_What to do_
An exact repeat is needed of the lines from the one with "Task: Choose the Move tool" through the last line of the data below. Please omit the pictures.

▬▬▬▬▬▬▬▬▬▬

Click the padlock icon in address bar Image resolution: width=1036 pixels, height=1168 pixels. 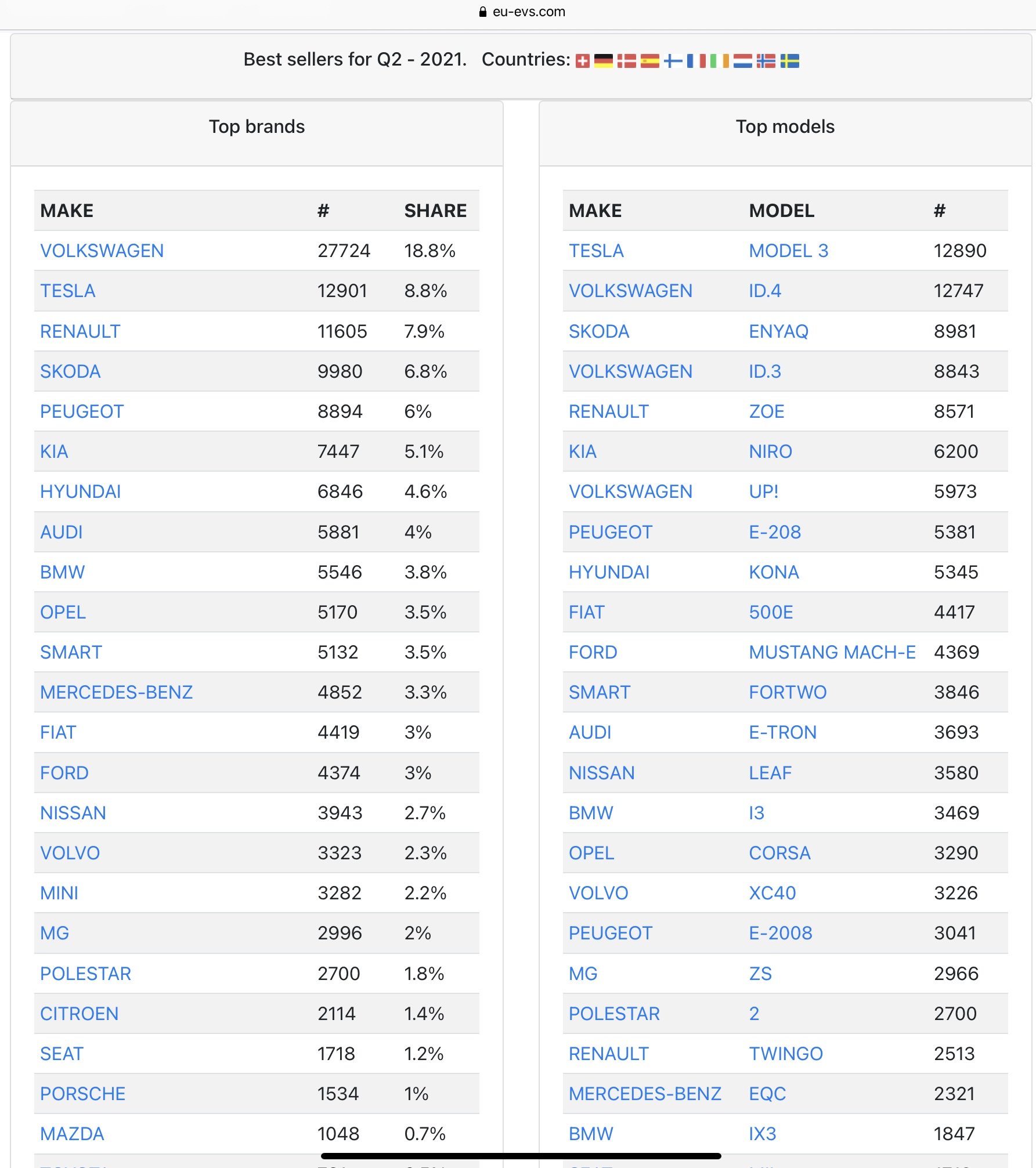483,12
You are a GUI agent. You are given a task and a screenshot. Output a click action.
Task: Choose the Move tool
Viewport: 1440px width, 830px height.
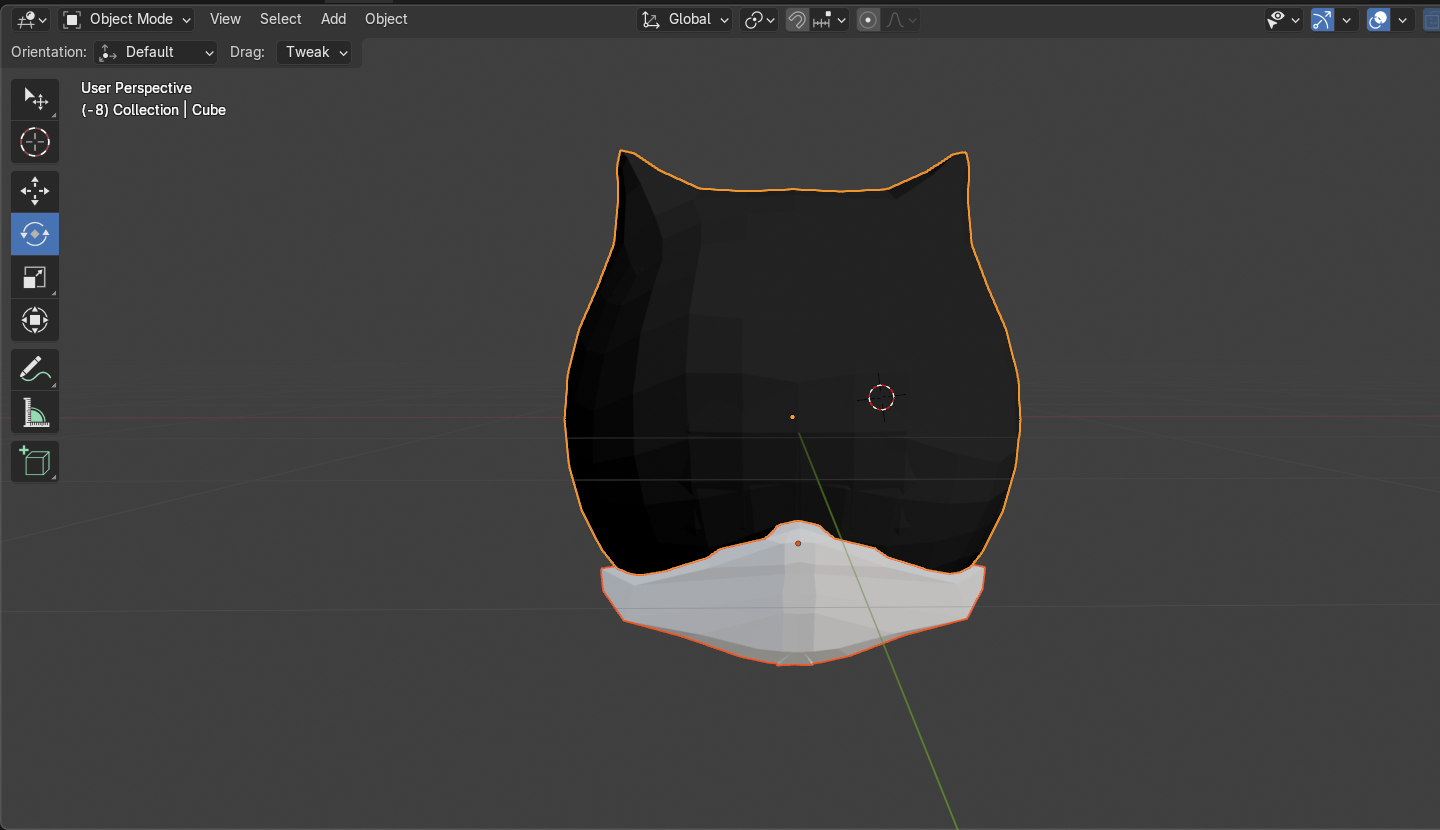(x=35, y=191)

▬▬▬▬▬▬▬▬▬▬

_Result of the task_
Task: Choose the Move tool
Viewport: 1440px width, 830px height.
(x=35, y=191)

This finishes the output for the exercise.